══ Provided information

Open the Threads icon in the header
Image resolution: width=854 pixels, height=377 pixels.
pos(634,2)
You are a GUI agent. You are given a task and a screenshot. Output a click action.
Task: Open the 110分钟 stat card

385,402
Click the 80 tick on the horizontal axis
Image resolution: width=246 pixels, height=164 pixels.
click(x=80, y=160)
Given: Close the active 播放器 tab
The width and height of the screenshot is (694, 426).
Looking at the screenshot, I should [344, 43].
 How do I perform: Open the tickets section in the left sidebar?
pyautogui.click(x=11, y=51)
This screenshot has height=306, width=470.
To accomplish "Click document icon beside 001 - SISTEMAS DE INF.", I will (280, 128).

════
══ Provided information

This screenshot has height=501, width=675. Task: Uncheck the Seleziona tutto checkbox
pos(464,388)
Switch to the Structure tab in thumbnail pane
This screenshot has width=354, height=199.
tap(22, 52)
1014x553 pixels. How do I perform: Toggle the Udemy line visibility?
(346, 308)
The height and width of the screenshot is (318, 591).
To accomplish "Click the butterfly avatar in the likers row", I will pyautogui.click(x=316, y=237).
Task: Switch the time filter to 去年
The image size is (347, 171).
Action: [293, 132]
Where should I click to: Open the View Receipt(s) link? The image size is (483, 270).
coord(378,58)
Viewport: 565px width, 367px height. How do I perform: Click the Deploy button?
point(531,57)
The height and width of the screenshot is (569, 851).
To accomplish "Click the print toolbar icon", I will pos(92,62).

════
══ Provided information

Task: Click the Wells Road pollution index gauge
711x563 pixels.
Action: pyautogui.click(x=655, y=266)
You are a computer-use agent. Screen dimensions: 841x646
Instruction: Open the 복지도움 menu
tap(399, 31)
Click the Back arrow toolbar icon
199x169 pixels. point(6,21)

════

What to do — Give back precisely the lines above that start at the line containing "You are a GUI" and end at the line containing "Given: Close the active 播放器 tab", inclusive. No other lines belong in the output.

Answer section —
You are a GUI agent. You are given a task and a screenshot. Output a click action.
Task: Open the 110分钟 stat card

385,402
Click the 80 tick on the horizontal axis
Image resolution: width=246 pixels, height=164 pixels.
click(x=80, y=160)
Given: Close the active 播放器 tab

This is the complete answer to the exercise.